▶ _LISTA DE TAREAS_
(1) Explica en una a tres oraciones qué razones da Apollo, en el hilo sobre PCB Wizard, para preferir el Circuit Maker 2000.
(2) Responde estas preguntas sobre el hilo sobre PCB Wizard:
(a) ¿Con qué programa hace circuitos l1llo5?
(b) ¿Al poner qué componentes empiezan los problemas de l1llo5?
(c) ¿Qué dos programas prefiere Apollo?
(3) Continúa el hilo sobre PCB Wizard a partir del punto en que se detiene.

▶ _PÁGINA_
◇ ◇ ◇ ◇ ◇ ◇ ◇

# dibujar con pcb wizard



## l1llo5 (Nov 10, 2006)

weno, os comento, me estoy iniciando en esto y me pongo ha ha hacer circuitos con en pcb wizard y me pongo hacerle y mientras sean resistencias, transistores, y demas, bien pero cuando empiezo a poner integraos, me lio y se me cierra y no puedo sacar algunas patillas del integrao, y os pregunto
¿que orden se sigue para dibijar los componentes?
¿por que hay veces que se me cierra y nu pudo sacar mas patillas?
¿ hay algun truco para dibujar?
gracias


----------



## Apollo (Nov 12, 2006)

Hola l1llo5:

Nunca he manejado el programa que tienes, siempre he preferido dos programas:

1.- Circuit Maker 2000.
2.- Express PCB.

El Express PCB es un programa para diseñar PCB y trae otro para hacer diagramas,  la versión que tengo es el Circuit Maker 2000,es muy sencillo de usar y la interfaz es muy amigable.
La gran ventaja del CM es que es un simulador analógico o digital.

Saludos


----------



## and_nitro (Nov 12, 2006)

◇ ◇ ◇ ◇ ◇ ◇ ◇

▶ _INFORMACIÓN MOSTRADA_

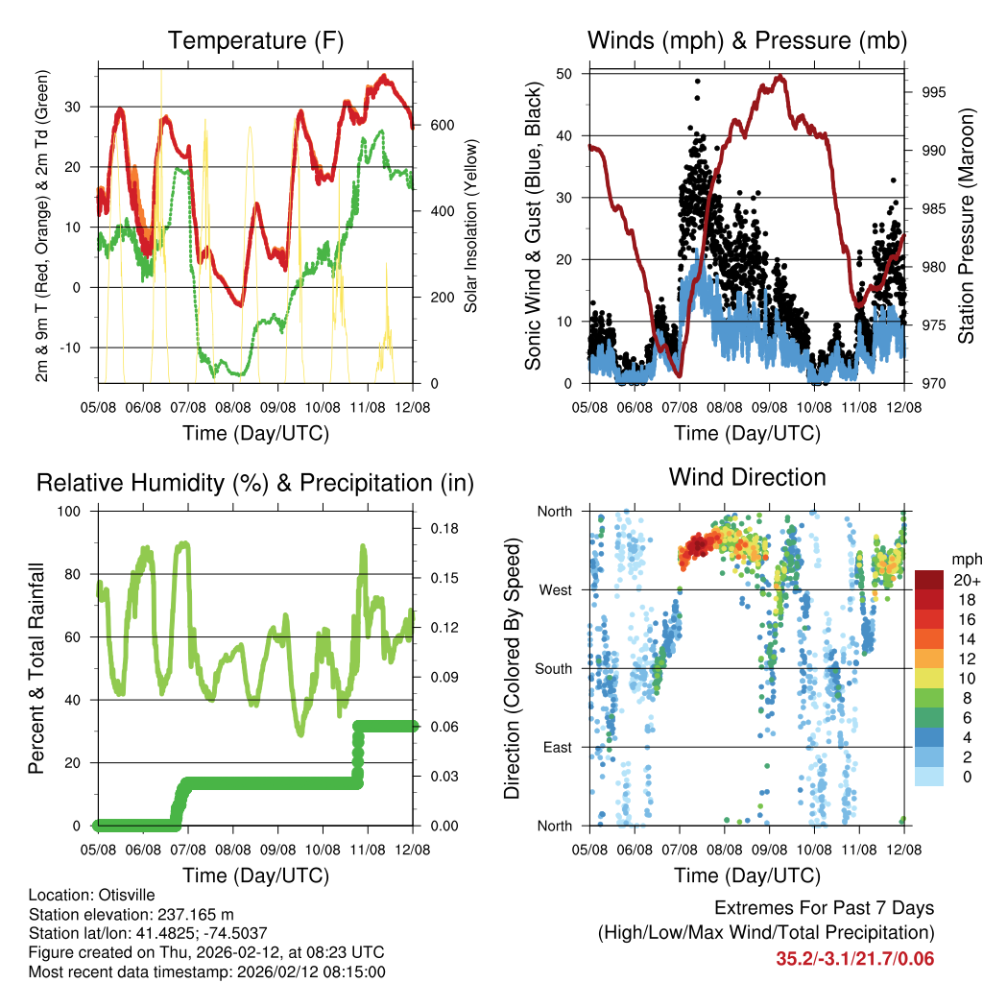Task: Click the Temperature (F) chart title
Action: [x=255, y=41]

◇ ◇ ◇ ◇ ◇ ◇ ◇

▶ _RESULTADOS DEL EJERCICIO_
(1) Apollo dice que el Circuit Maker 2000 es muy sencillo de usar y tiene una interfaz muy amigable. Además, señala como su gran ventaja que es un simulador analógico o digital.

(2)
(a) Con PCB Wizard.
(b) Al poner integrados.
(c) Circuit Maker 2000 y Express PCB.

(3)
el mejor de todos es el eagle te lo recomiendo, solo tienes que leerte un manual que hay por hay y eres casi profecional.


----------



## nemesaiko (Nov 12, 2006)

dime algo y sacame de esta duda  and_nitro me baje el eagle estube utilizandolo por un rato realice un diseño sencillo para probarlo, mi problema es cuando tengo que poner el auto para que generar las pistas automaticamente, lo que pasa es que se mesclan entre si, me poderias decir que pasos tengo que hacer antes de poner la opcion auto para generar las pistas automaticamente,, es nesesario poner el netlist, y una cosa mas tengo que darle un marco antes de poner auto ?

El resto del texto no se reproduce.